**Rangkaian tugas:**
**a)** Salin dengan tepat bagian teks tentang pengawasan KPK dari "Pembentukan Dewan Pengawas" sampai "dan intervensi politik.".
**b)** Tolong tuliskan kembali secara persis baris-baris pada catatan di bawah, dari baris yang memuat "Click the Login" sampai baris yang memuat "Action: (989, 14)", termasuk kedua baris tersebut.

**Teks yang diberikan:**
····················

Abstract:
Komisi Pemberantasan Korupsi tidak luput dari berbagai tantangan dan
upaya pelemahan. Salah satu isu krusial yang muncul adalah perubahan
mekanisme pengawasan terhadap KPK, terutama terkait kewenangan
pemberhentian pimpinan KPK. Sebelum tahun 2019, mekanisme pengawasan dan
pemberhentian pimpinan KPK diatur dalam Undang-Undang Nomor 30 Tahun
2002, yang menekankan independensi lembaga ini dari intervensi pihak luar.
Pembentukan Dewan Pengawas KPK menuai kontroversi di kalangan akademisi,
aktivis anti-korupsi, dan masyarakat sipil. Mereka berpendapat bahwa
kewenangan Dewan Pengawas, terutama dalam hal pemberhentian pimpinan
KPK, berpotensi mengurangi independensi dan efektivitas lembaga anti-rasuah
ini. Kekhawatiran ini didasarkan pada mekanisme pengangkatan anggota Dewan
Pengawas yang melibatkan pemerintah dan DPR, sehingga rentan terhadap
konflik kepentingan dan intervensi politik.
Jenis penelitian yang digunakan dalam skripsi ini adalah metode yuridis
normatif. Metode yuridis normatif adalah metode penelitian yang berfokus pada
kajian terhadap norma-norma atau kaidah-kaidah hukum yang berlaku. Metode ini
sering digunakan dalam penelitian di bidang ilmu hukum atau ilmu-ilmu lain yang
terkait dengan norma-norma atau kaidah-kaidah tertentu.

····················

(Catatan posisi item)
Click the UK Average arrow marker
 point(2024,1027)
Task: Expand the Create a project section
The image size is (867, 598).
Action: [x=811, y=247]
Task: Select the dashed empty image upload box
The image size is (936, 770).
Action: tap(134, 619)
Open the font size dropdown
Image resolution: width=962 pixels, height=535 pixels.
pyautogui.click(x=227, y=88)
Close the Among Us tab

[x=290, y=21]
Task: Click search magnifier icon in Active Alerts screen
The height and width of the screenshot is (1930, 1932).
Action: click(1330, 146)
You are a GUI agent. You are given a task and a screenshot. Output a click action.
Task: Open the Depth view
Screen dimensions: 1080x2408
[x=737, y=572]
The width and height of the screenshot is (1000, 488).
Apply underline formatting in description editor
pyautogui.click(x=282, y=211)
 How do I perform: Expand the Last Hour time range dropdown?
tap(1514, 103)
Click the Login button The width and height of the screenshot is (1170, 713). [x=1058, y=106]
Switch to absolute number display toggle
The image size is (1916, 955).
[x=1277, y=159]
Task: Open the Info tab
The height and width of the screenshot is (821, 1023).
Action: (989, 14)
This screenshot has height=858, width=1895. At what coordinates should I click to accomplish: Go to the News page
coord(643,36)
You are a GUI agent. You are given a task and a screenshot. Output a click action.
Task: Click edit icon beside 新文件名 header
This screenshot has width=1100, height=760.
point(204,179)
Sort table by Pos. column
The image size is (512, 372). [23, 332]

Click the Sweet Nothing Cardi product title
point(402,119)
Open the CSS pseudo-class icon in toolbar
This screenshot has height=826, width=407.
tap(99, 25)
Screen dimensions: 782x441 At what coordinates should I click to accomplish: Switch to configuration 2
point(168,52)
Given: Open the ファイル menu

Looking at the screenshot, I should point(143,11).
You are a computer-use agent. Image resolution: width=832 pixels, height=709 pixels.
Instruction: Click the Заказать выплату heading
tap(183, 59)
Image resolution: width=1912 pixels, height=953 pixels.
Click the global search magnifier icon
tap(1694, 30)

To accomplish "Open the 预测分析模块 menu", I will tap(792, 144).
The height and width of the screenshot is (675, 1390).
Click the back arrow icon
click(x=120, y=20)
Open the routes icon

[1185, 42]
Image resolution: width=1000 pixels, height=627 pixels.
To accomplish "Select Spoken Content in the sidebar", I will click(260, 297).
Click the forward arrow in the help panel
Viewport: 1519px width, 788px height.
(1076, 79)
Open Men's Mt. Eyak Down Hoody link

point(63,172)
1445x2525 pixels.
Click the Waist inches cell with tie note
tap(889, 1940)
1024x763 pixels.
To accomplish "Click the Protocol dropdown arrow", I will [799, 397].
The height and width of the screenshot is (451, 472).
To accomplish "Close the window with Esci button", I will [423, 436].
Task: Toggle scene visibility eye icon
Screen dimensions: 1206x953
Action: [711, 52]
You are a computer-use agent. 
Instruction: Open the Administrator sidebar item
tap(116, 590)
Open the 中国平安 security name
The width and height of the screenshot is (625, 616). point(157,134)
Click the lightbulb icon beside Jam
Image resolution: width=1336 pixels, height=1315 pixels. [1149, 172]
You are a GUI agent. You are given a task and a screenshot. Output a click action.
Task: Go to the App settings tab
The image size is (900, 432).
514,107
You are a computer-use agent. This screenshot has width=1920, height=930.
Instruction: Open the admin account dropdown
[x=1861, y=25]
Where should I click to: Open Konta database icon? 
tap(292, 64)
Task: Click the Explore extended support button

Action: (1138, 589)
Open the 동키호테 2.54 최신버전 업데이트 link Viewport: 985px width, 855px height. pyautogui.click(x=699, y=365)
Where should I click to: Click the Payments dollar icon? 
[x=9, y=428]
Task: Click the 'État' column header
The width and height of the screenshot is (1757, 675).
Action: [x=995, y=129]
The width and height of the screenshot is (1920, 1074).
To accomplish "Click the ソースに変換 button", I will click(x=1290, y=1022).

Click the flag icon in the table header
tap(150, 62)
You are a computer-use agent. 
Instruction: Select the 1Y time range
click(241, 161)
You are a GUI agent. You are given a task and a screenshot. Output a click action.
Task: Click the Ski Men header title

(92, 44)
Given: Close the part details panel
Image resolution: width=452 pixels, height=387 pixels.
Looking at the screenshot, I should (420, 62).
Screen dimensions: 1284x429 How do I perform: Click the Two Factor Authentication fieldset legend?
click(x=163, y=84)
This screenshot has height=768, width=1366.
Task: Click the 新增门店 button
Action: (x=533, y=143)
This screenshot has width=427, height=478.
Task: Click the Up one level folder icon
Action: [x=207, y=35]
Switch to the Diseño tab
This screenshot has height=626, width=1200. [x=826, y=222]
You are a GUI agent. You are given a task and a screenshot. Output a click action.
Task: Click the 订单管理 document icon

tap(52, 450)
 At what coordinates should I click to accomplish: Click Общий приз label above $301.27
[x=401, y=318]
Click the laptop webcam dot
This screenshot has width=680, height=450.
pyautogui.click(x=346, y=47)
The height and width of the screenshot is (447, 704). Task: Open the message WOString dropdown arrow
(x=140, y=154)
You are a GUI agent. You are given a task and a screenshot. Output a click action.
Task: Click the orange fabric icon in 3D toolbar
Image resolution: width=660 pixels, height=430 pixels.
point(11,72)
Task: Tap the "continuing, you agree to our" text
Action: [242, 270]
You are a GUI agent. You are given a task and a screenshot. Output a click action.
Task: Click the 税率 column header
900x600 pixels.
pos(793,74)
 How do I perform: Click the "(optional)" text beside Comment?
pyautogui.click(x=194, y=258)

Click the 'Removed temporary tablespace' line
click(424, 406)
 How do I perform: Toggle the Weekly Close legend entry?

····················

**Tanggapan:**
**a)**
Pembentukan Dewan Pengawas KPK menuai kontroversi di kalangan akademisi,
aktivis anti-korupsi, dan masyarakat sipil. Mereka berpendapat bahwa
kewenangan Dewan Pengawas, terutama dalam hal pemberhentian pimpinan
KPK, berpotensi mengurangi independensi dan efektivitas lembaga anti-rasuah
ini. Kekhawatiran ini didasarkan pada mekanisme pengangkatan anggota Dewan
Pengawas yang melibatkan pemerintah dan DPR, sehingga rentan terhadap
konflik kepentingan dan intervensi politik.

**b)**
Click the Login button The width and height of the screenshot is (1170, 713). [x=1058, y=106]
Switch to absolute number display toggle
The image size is (1916, 955).
[x=1277, y=159]
Task: Open the Info tab
The height and width of the screenshot is (821, 1023).
Action: (989, 14)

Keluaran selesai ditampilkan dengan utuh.